(Data entries)
=-=-=-=-=
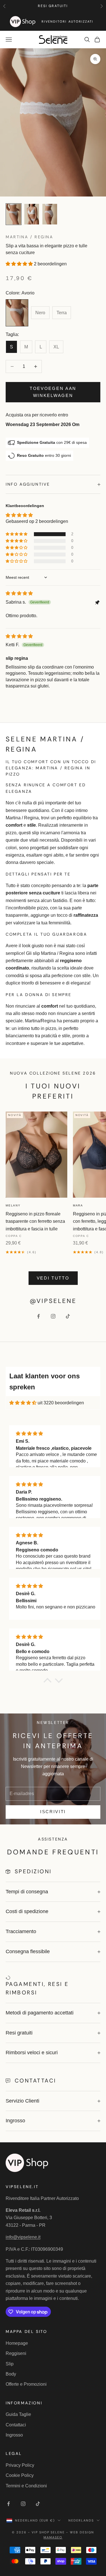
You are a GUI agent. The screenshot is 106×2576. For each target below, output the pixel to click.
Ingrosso (14, 2435)
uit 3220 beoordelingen (61, 1402)
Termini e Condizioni (26, 2485)
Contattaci (16, 2424)
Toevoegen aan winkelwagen (53, 392)
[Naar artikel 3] (50, 214)
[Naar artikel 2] (32, 214)
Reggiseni (16, 2353)
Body (11, 2374)
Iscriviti (53, 1811)
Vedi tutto (53, 1278)
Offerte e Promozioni (26, 2384)
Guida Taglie (18, 2414)
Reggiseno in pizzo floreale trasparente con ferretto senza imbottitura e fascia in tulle (35, 1221)
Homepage (17, 2343)
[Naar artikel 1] (13, 214)
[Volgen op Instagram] (53, 1316)
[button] (20, 263)
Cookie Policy (20, 2475)
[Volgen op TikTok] (68, 1316)
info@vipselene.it (23, 2237)
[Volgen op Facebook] (38, 1316)
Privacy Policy (20, 2465)
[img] (19, 593)
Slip (10, 2363)
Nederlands (81, 2520)
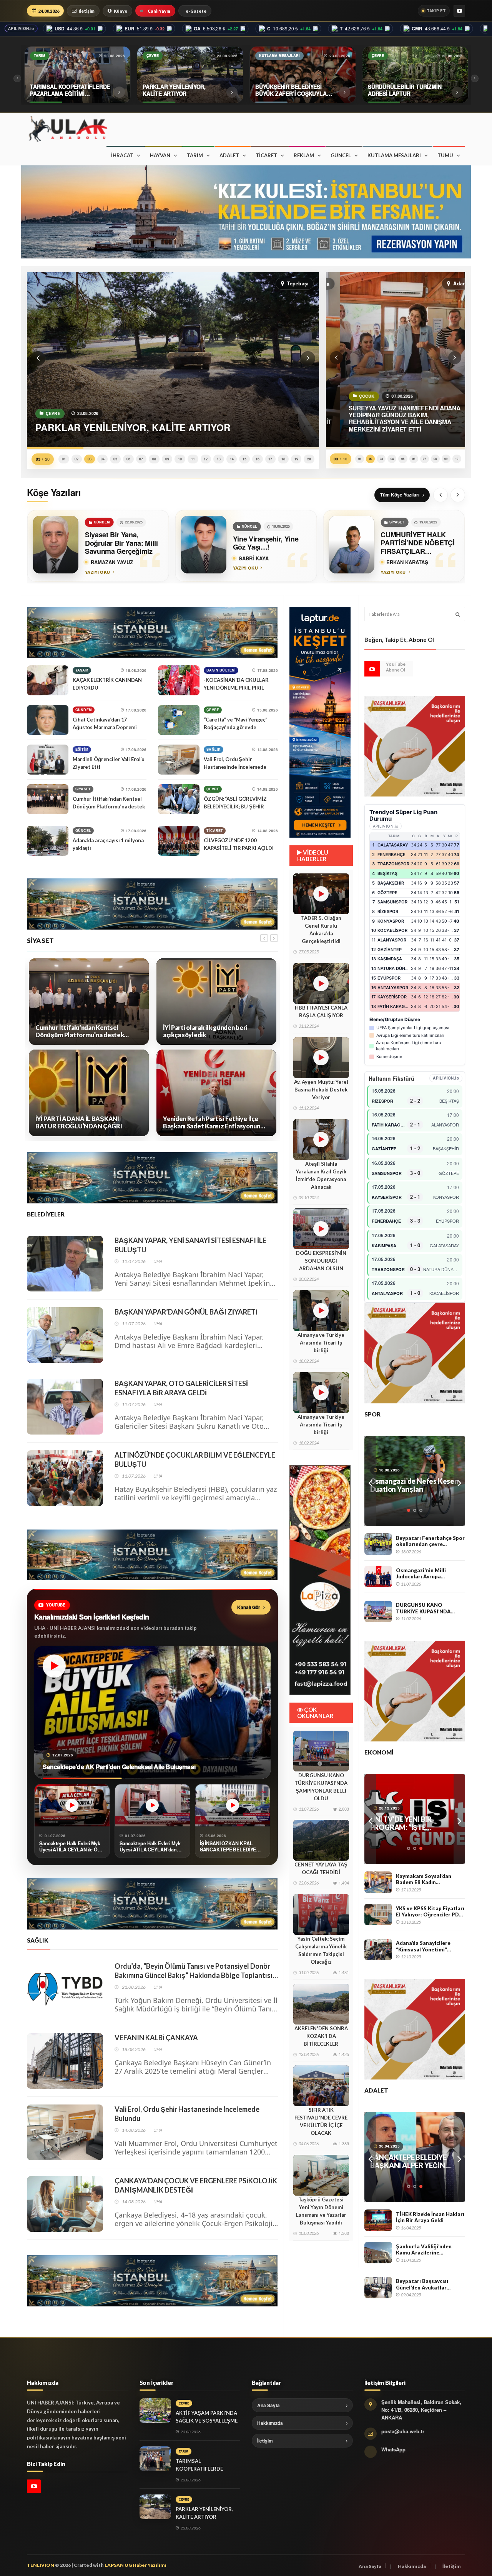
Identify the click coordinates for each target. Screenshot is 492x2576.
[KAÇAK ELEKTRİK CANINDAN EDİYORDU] (47, 680)
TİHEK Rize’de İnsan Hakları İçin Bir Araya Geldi (430, 2217)
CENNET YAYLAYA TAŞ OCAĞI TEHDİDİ (320, 1868)
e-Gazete (196, 10)
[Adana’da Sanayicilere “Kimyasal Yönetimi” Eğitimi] (378, 1949)
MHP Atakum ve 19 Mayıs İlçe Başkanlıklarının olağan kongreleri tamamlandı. (211, 1122)
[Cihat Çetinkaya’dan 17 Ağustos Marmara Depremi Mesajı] (47, 720)
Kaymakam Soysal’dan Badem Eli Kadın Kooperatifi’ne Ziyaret (424, 1879)
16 (257, 459)
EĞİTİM (81, 749)
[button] (38, 358)
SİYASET (83, 788)
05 (115, 459)
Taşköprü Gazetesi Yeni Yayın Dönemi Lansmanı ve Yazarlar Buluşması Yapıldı (321, 2211)
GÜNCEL (341, 155)
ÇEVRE (212, 709)
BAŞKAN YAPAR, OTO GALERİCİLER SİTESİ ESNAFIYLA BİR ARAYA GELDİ (181, 1388)
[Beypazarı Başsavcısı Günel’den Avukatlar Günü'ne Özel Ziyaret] (378, 2287)
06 (128, 459)
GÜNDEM (83, 709)
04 (103, 459)
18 (283, 459)
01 (64, 459)
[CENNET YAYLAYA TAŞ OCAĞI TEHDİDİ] (321, 1840)
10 (180, 459)
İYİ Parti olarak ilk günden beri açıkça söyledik (77, 1031)
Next (459, 1481)
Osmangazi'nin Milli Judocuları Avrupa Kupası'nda (421, 1573)
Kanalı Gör (248, 1607)
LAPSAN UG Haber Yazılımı (135, 2565)
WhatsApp (393, 2449)
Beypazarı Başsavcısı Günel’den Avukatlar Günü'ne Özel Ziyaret (423, 2284)
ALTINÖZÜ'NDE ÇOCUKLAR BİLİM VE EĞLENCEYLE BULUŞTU (195, 1459)
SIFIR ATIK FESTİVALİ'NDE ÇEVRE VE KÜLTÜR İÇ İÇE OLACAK (320, 2121)
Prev (370, 1481)
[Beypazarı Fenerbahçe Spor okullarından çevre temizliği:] (378, 1544)
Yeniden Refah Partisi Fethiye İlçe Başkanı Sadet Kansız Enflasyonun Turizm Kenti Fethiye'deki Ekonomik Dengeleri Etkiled (85, 1122)
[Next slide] (457, 495)
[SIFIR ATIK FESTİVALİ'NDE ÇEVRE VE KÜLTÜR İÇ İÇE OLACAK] (321, 2085)
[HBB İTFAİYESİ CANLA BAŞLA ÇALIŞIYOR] (321, 983)
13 (219, 459)
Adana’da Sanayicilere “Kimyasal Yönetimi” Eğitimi (423, 1946)
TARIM (195, 155)
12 (206, 459)
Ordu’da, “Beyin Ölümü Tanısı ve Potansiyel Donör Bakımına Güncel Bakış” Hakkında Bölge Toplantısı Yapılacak (194, 1971)
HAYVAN (160, 155)
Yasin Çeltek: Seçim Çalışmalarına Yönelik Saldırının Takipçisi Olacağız (321, 1950)
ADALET (229, 155)
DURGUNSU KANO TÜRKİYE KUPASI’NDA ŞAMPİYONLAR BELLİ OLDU (320, 1786)
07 (141, 459)
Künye (120, 10)
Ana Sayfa (268, 2405)
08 (154, 459)
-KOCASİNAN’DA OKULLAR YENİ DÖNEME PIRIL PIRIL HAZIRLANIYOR (236, 687)
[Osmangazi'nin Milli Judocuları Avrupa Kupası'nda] (378, 1576)
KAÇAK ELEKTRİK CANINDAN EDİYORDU (107, 684)
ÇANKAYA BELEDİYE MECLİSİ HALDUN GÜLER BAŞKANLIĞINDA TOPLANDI (212, 1031)
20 (309, 459)
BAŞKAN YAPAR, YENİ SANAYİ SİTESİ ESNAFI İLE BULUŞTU (190, 1245)
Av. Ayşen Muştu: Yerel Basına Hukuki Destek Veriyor (321, 1089)
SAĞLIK (213, 749)
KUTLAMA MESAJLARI (394, 155)
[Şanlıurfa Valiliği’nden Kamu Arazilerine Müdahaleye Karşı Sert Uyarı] (378, 2252)
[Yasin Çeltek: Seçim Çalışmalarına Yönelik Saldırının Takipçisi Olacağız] (321, 1914)
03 (89, 459)
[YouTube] (459, 11)
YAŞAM (81, 670)
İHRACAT (122, 155)
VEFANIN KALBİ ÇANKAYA (156, 2037)
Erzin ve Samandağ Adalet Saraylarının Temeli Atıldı (411, 2161)
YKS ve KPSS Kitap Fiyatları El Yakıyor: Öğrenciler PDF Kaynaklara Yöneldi (430, 1911)
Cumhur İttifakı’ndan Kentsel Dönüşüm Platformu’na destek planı (109, 806)
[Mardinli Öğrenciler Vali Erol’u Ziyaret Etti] (47, 760)
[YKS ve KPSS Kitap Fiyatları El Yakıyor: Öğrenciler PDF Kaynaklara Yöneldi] (378, 1914)
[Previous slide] (440, 495)
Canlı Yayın (159, 10)
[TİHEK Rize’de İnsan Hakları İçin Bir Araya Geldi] (378, 2220)
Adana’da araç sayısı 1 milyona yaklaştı (108, 844)
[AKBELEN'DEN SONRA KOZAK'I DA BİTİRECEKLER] (321, 2004)
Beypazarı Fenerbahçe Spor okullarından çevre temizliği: (430, 1541)
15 (244, 459)
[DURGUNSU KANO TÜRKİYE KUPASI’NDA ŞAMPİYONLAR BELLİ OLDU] (321, 1751)
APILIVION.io (21, 28)
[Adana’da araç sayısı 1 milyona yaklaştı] (47, 841)
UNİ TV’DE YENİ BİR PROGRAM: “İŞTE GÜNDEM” (401, 1823)
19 (296, 459)
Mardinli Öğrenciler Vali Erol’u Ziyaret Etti (109, 763)
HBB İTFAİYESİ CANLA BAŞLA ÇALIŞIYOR (321, 1011)
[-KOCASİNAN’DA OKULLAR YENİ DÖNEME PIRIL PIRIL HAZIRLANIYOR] (178, 680)
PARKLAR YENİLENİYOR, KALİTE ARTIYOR (204, 2513)
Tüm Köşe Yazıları (399, 494)
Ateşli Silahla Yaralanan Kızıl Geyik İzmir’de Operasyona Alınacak (321, 1175)
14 (232, 459)
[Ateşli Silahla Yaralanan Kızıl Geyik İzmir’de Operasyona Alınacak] (321, 1139)
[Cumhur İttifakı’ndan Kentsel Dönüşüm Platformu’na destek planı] (47, 799)
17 (270, 459)
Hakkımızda (270, 2422)
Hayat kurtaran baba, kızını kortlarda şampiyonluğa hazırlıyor (412, 1485)
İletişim (87, 10)
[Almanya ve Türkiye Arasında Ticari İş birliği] (321, 1310)
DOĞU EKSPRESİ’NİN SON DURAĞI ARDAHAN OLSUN (321, 1260)
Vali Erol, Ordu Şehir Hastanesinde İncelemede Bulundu (235, 767)
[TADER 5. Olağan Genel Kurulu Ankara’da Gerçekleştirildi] (321, 893)
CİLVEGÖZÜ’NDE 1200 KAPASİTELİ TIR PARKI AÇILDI (239, 844)
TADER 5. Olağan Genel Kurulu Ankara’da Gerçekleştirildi (321, 929)
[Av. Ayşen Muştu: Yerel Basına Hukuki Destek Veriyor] (321, 1057)
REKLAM (304, 155)
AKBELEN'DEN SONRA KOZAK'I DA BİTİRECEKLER (321, 2036)
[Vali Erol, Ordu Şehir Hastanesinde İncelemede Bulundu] (178, 760)
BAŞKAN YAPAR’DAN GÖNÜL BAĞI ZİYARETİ (186, 1312)
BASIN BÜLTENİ (221, 670)
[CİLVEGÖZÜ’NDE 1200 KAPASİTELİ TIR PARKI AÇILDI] (178, 841)
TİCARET (266, 155)
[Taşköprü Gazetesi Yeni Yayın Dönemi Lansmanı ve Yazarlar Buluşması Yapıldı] (321, 2175)
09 (167, 459)
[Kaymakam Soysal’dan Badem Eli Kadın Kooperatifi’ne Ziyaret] (378, 1882)
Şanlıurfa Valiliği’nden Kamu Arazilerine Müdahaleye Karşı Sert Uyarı (424, 2249)
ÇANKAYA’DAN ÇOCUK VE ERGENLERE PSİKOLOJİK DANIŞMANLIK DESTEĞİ (196, 2185)
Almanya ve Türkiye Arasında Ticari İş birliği (321, 1342)
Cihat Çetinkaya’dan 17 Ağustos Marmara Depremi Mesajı (105, 727)
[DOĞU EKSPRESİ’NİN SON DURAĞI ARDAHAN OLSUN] (321, 1228)
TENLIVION (40, 2565)
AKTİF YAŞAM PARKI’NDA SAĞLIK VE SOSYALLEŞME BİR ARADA (207, 2420)
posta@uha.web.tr (402, 2431)
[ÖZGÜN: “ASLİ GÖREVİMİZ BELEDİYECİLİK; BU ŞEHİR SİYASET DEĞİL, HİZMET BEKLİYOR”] (178, 799)
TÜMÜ (445, 155)
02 (76, 459)
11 (193, 459)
=-=-=-=-=
**Work to complete**
Output the records above as they stand, from the first line to the line with "WhatsApp (393, 2449)", inclusive, and exclude the pictures.

**Completed task**
You are a GUI agent. The screenshot is 106×2576. For each target below, output the pixel to click.
Ingrosso (14, 2435)
uit 3220 beoordelingen (61, 1402)
Termini e Condizioni (26, 2485)
Contattaci (16, 2424)
Toevoegen aan winkelwagen (53, 392)
[Naar artikel 3] (50, 214)
[Naar artikel 2] (32, 214)
Reggiseni (16, 2353)
Body (11, 2374)
Iscriviti (53, 1811)
Vedi tutto (53, 1278)
Offerte e Promozioni (26, 2384)
Guida Taglie (18, 2414)
Reggiseno in pizzo floreale trasparente con ferretto senza imbottitura e fascia in tulle (35, 1221)
Homepage (17, 2343)
[Naar artikel 1] (13, 214)
[Volgen op Instagram] (53, 1316)
[button] (20, 263)
Cookie Policy (20, 2475)
[Volgen op TikTok] (68, 1316)
info@vipselene.it (23, 2237)
[Volgen op Facebook] (38, 1316)
Privacy Policy (20, 2465)
[img] (19, 593)
Slip (10, 2363)
Nederlands (81, 2520)
Identify the click coordinates for each target. Screenshot is 492x2576.
[KAÇAK ELEKTRİK CANINDAN EDİYORDU] (47, 680)
TİHEK Rize’de İnsan Hakları İçin Bir Araya Geldi (430, 2217)
CENNET YAYLAYA TAŞ OCAĞI TEHDİDİ (320, 1868)
e-Gazete (196, 10)
[Adana’da Sanayicilere “Kimyasal Yönetimi” Eğitimi] (378, 1949)
MHP Atakum ve 19 Mayıs İlçe Başkanlıklarının olağan kongreleri tamamlandı. (211, 1122)
[Cihat Çetinkaya’dan 17 Ağustos Marmara Depremi Mesajı] (47, 720)
Kaymakam Soysal’dan Badem Eli Kadın Kooperatifi’ne Ziyaret (424, 1879)
16 (257, 459)
EĞİTİM (81, 749)
[button] (38, 358)
SİYASET (83, 788)
05 (115, 459)
Taşköprü Gazetesi Yeni Yayın Dönemi Lansmanı ve Yazarlar Buluşması Yapıldı (321, 2211)
GÜNCEL (341, 155)
ÇEVRE (212, 709)
BAŞKAN YAPAR, OTO GALERİCİLER SİTESİ ESNAFIYLA BİR ARAYA GELDİ (181, 1388)
[Beypazarı Başsavcısı Günel’den Avukatlar Günü'ne Özel Ziyaret] (378, 2287)
06 (128, 459)
GÜNDEM (83, 709)
04 (103, 459)
18 (283, 459)
01 (64, 459)
[CENNET YAYLAYA TAŞ OCAĞI TEHDİDİ] (321, 1840)
10 (180, 459)
İYİ Parti olarak ilk günden beri açıkça söyledik (77, 1031)
Next (459, 1481)
Osmangazi'nin Milli Judocuları Avrupa Kupası'nda (421, 1573)
Kanalı Gör (248, 1607)
LAPSAN UG Haber Yazılımı (135, 2565)
WhatsApp (393, 2449)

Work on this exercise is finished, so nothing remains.